The amplification of GR‐driven AREG by PGE2 via PTGER2‐cAMP‐CREB signaling reveals a previously unrecognized crosstalk between prostaglandin and glucocorticoid pathways in immune evasion (Figure 5E–H). This synergy, aligns with the established immunosuppressive role of PGE2 in impairing dendritic cell and T cell function,^[^ 24, 65, 66, 73 ^]^ extends its impact to NK cells as additional targets. The clinical correlation between AREG and COX‐1/COX‐2 expression in melanoma further supports targeting prostaglandin synthesis (e.g., COX inhibitors) as a strategy to disrupt this axis (Figure 5I).

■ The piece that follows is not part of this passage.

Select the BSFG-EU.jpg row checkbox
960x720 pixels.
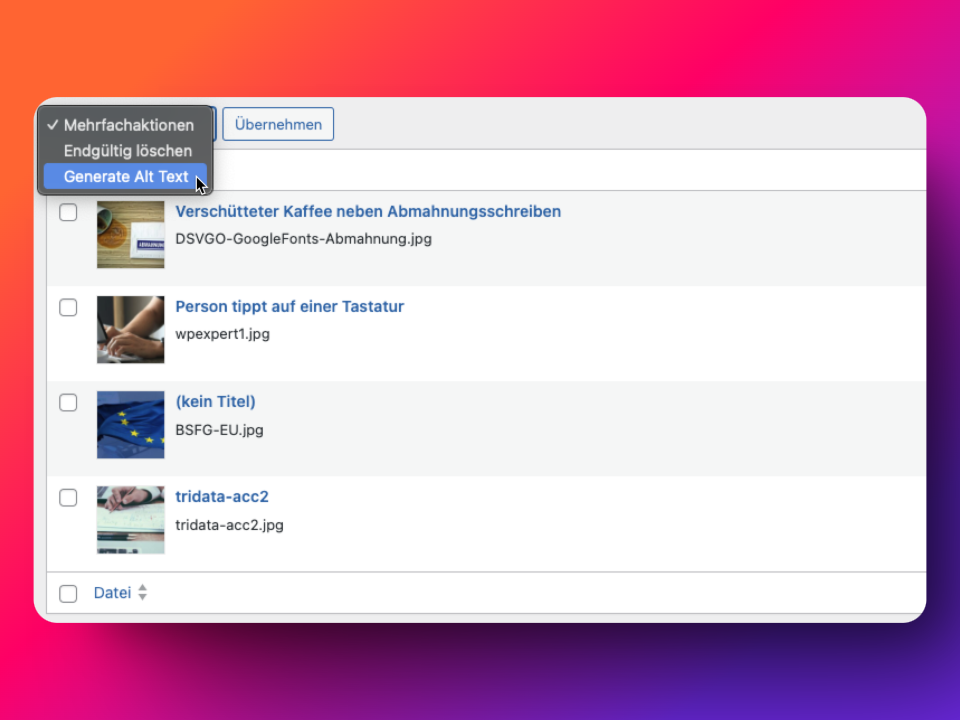pyautogui.click(x=68, y=402)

Several mechanisms support the physiological relevance of GR activation in tumors. Tumor cells can regenerate active glucocorticoids via HSD11B1, thereby establishing a glucocorticoid‐enriched microenvironment.^[^ 75 ^]^ Tumor stress also induces HSPs, known GR coactivators; consistent with this, we found HSPs upregulated in skin tumor NK cells (Figure 2A; Table S3, Supporting Information), and HSP90 inhibition impaired Dex‐induced AREG production (Figure 4N). Together, these findings indicate that endogenous glucocorticoid regeneration and HSP‐mediated GR coactivation provide physiologically relevant mechanisms of GR activation in tumors, with PGE2 acting as an additional amplifier of this pathway, as discussed above.
GR activation establishes a persistent chromatin state in NK cells, priming them for enhanced AREG production upon subsequent stimulation. Bulk RNA‐seq and ATAC‐seq revealed that Dex treatment rapidly increases chromatin accessibility at the AREG promoter, an effect that persists for at least five days after Dex withdrawal, even as AREG mRNA and protein return to baseline (Figure 6C; Figure S5E, Supporting Information). This sustained chromatin remodeling creates a “primed” epigenetic state, enabling heightened AREG induction upon restimulation. These findings suggest that even transient glucocorticoid exposure (e.g., for chemotherapy side effect management) may have lasting effects on NK cell function. Modulating chromatin accessibility, such as with histone acetyltransferase (HAT) inhibitors, could reverse this priming and restore NK cell anti‐tumor activity.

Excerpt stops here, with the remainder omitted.